Sandra Bland Act Would Crackdown on Racial Profiling

Our daily roundup of Texas headlines.

By Becky FogelMarch 3, 2017 10:38 am

The Standard’s news roundup gives you a quick hit of interesting, sometimes irreverent, and breaking news stories from all over the state.

State Rep. Garnet Coleman – a Houston Democrat – has introduced the “Sandra Bland Act.” The bill would mandate sweeping criminal justice reforms – including a crackdown on racial profiling. But as Houston Public Media’s Andrew Schneider reports, the bill faces an uphill battle in the Texas legislature:

Among other measures, the bill would ban so-called “pretext stops.” That’s the practice of a police officer stopping a car for an alleged traffic violation, in order to investigate another suspected, unrelated crime.

“Now that happened to me when I was growing up,” said Coleman, who introduced the bill on the steps of the Texas Supreme Court. “It’s not supposed to happen to my children. This is 30 years later. So that’s the reason why I think this is important, and that’s the reason the people standing here with me think this is important, because this led to a death that didn’t have to occur.”

In 2015, Sandra Bland, an African-American woman, was stopped in Prairie View by a white state trooper over a failure signal a lane change. The trooper arrested Bland. Three days later, she was found dead in her jail cell. The death, which Waller County authorities ruled a suicide, became a flashpoint in the Black Lives Matter movement.

The Sandra Bland Act faces a difficult road in the Republican-led state legislature. The Texas Municipal Police Association has already criticized the bill as misguided. The bill’s high number makes it unlikely the measure will make it through both houses before the end of the session in May.
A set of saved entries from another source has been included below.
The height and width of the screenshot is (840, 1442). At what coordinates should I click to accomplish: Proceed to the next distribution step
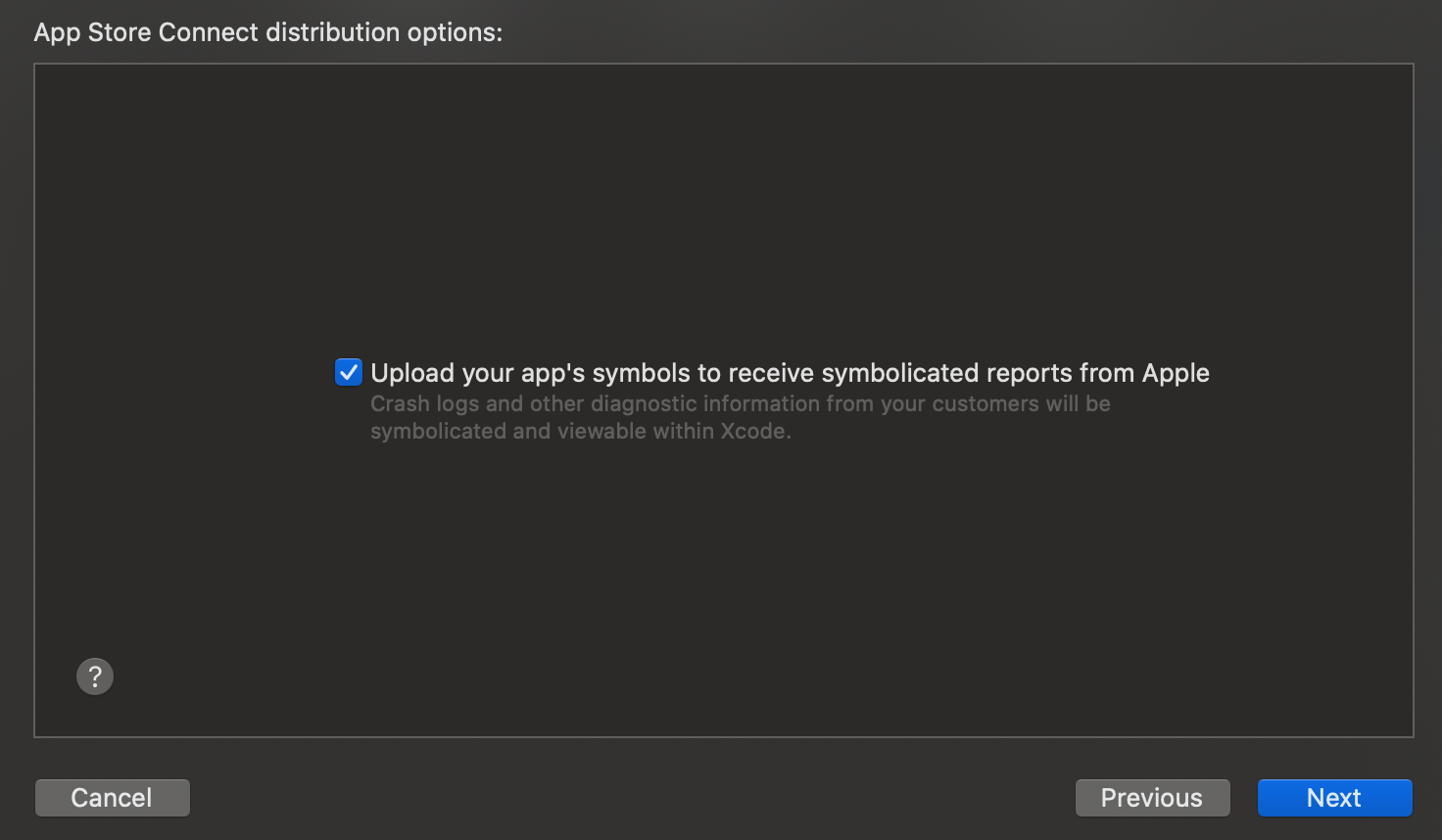point(1334,798)
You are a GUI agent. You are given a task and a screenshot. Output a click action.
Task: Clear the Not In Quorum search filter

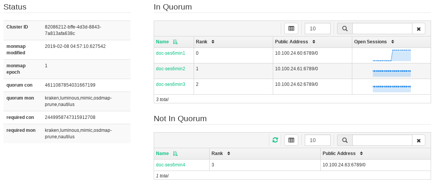[418, 141]
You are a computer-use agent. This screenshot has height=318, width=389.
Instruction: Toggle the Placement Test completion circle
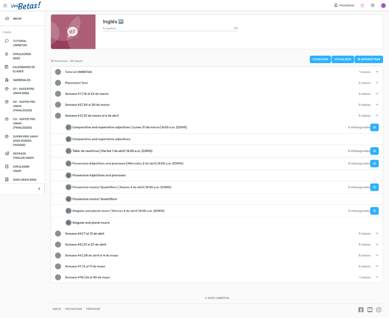(58, 83)
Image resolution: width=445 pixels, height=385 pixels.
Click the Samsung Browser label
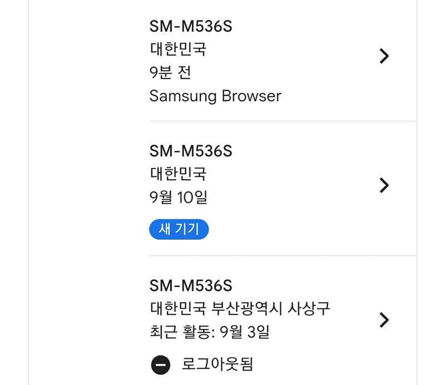pyautogui.click(x=215, y=96)
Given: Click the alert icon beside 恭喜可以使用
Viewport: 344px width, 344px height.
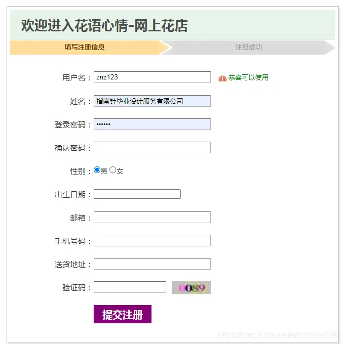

A 26-year-old Salvadoran woman with a brain tumor is now free on bond from a North Texas immigration Detention Center. Gus Contreras with KERA North Texas has more:

Sara Beltran Hernandez was released from the Prairieland Detention Center in Alvarado – and will now be able to seek medical care. Dallas Immigration Judge James Nugent approved Beltran Hernandez’s $15,000 bond. Beltran Hernandez was hospitalized for nearly two weeks after collapsing last month at the detention center. She had been released from a hospital and then returned to the center in Alvarado. A doctor recommends Beltran Hernandez getting brain scans every six weeks. The tumor is not cancerous. The mother of two has been seeking asylum in the United States for more than a year. She says she can’t return to El Salvador because of domestic violence and gang violence.” 




We’re only a couple of days into March now, but if you had a sneaking suspicion that February felt warmer than usual – you were right. This past February was actually the warmest on record for Texas.

The Texas Observer reports 42 weather stations across the state broke all-time temperature records last month. The average temperature in Texas was 57.3 degrees – that’s 8 degrees higher than the historical average.